Markets Overview

  • ASX SPI 200 futures up 0.6% to 8,607.00
  • Dow Average up 0.2% to 42,967.62
  • Aussie up 0.5% to 0.6532 per US$
  • US 10-year yield fell 5.9bps to 4.3612%
  • Australia 3-year bond yield fell 5.1 bps to 3.35%
  • Australia 10-year bond yield fell 4.5 bps to 4.24%
  • Gold spot up 0.9% to $3,386.00
  • Brent futures up 0.7% to $70.25/bbl

Economic Events

Asian equity-index futures were buoyed by gains in stocks and bonds on Wall Street as further signs of cooling US inflation prepared investors for Federal Reserve rate cuts.

Contracts for Japanese, Australian and Hong Kong benchmarks climbed early Friday in a sign of robust risk sentiment.

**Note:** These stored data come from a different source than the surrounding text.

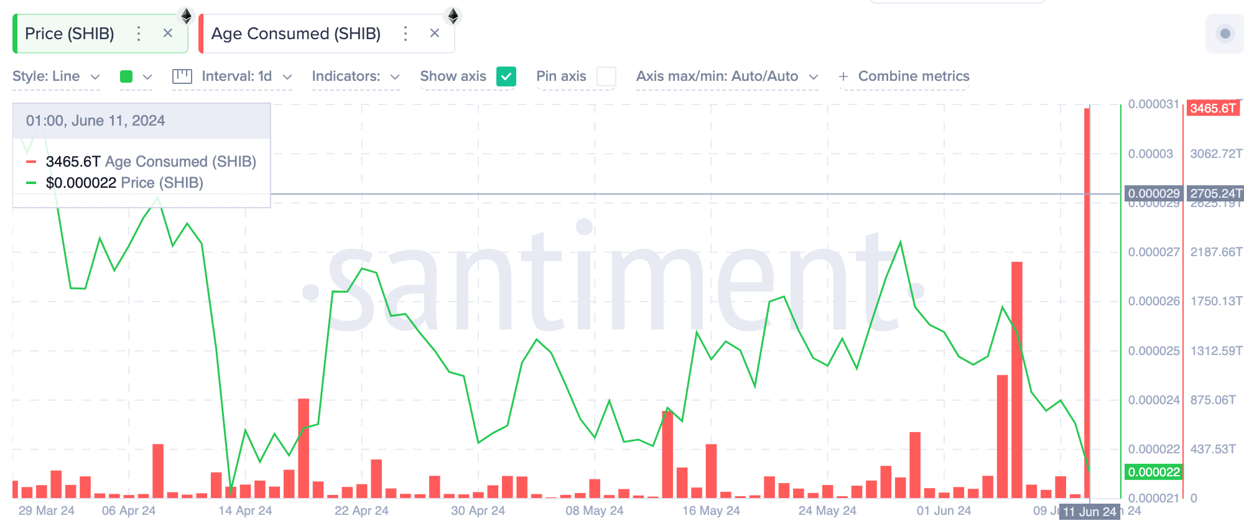Image resolution: width=1244 pixels, height=531 pixels.
Task: Select the Price (SHIB) metric tab
Action: click(x=70, y=34)
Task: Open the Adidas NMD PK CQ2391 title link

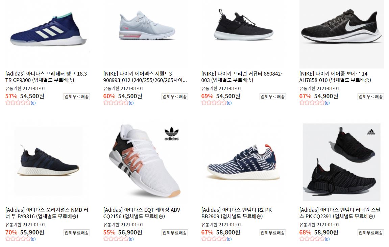Action: (340, 213)
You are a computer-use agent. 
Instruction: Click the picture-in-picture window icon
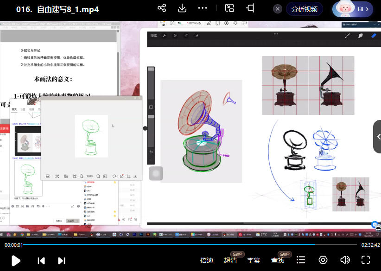click(229, 8)
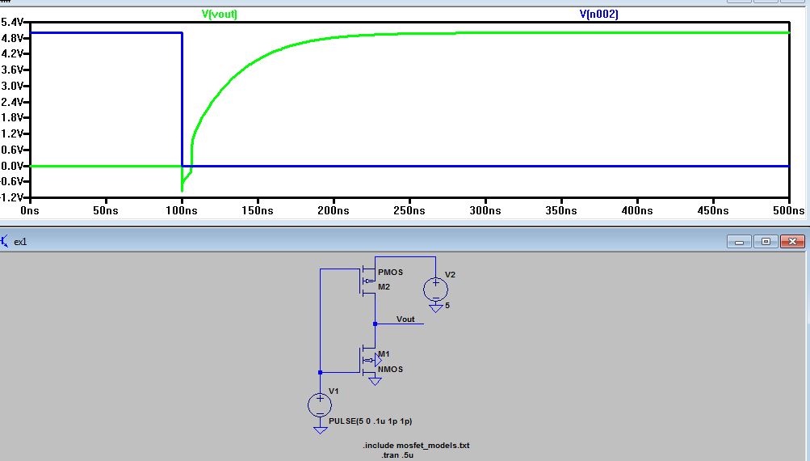Image resolution: width=810 pixels, height=461 pixels.
Task: Select the V2 voltage source symbol
Action: point(435,287)
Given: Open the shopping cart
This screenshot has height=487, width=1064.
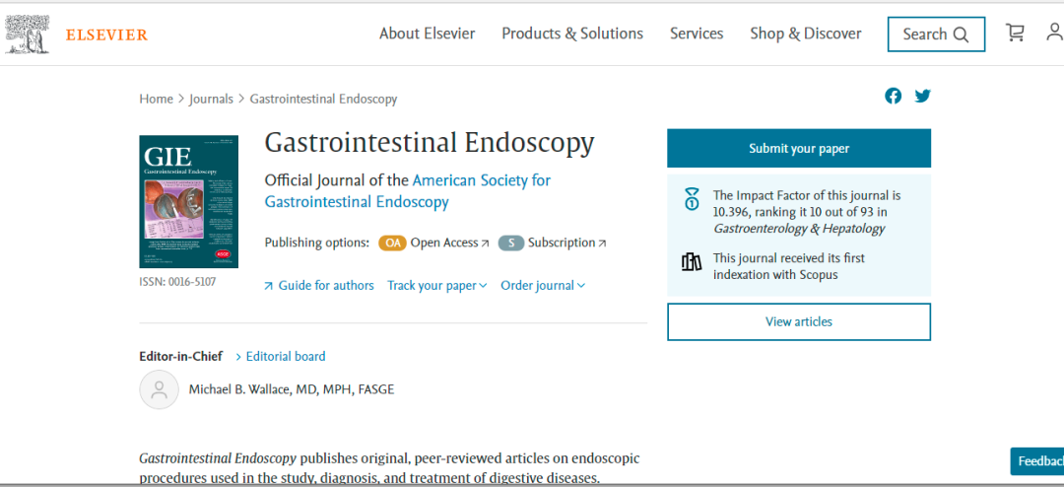Looking at the screenshot, I should [x=1014, y=33].
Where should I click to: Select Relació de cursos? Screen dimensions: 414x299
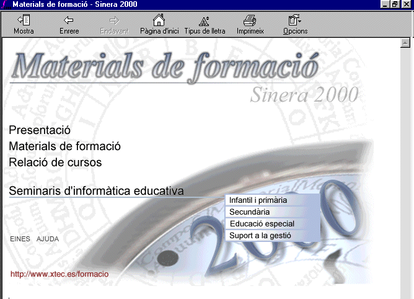click(x=55, y=163)
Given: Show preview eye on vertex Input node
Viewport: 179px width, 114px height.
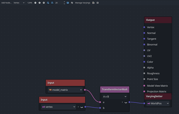Looking at the screenshot, I should [x=82, y=107].
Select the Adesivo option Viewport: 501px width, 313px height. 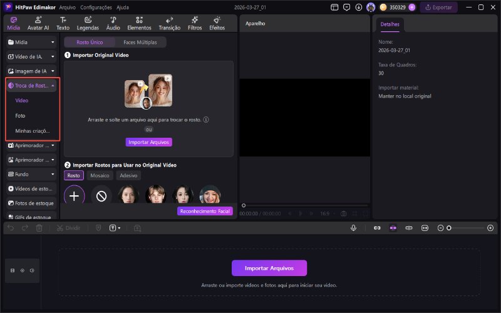(x=129, y=176)
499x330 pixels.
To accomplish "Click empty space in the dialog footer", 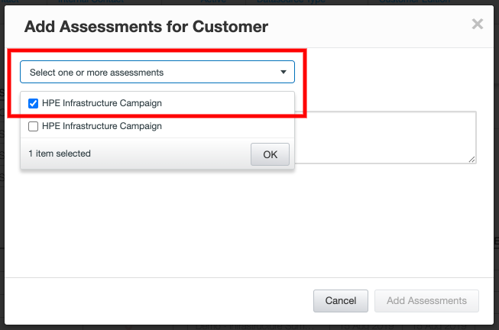I will pos(153,301).
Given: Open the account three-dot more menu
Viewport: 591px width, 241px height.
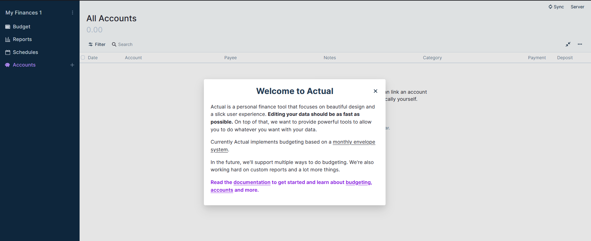Looking at the screenshot, I should tap(580, 44).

The S&P 500 advanced 0.4% Thursday, placing the benchmark within striking distance of its peak and also on pace for its third weekly gain, a run not seen since December. Futures for US equities edged lower in early Asian trading.

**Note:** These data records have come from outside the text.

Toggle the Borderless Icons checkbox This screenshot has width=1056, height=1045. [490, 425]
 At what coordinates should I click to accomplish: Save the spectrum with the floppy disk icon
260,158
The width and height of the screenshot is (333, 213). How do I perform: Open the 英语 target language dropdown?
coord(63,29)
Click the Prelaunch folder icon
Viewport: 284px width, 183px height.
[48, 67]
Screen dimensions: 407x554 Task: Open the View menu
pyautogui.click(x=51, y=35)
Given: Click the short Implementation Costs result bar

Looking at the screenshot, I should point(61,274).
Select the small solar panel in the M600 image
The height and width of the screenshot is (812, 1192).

Treasuries rallied across the curve on Thursday, bringing the 10-year yield six basis points lower to around 4.36%. The gains were supported by the second US inflation print in as many days that came in below consensus forecasts, backing the argument for Fed cuts. The dollar hit a three-year low.

The producer price index rose 0.1% from a month earlier, compared with the median forecast in a Bloomberg survey of economists that called for a 0.2% increase. A solid sale of long-term US government debt added further impetus for the rally, reducing fears that spiraling deficits are causing investors to shun the bonds.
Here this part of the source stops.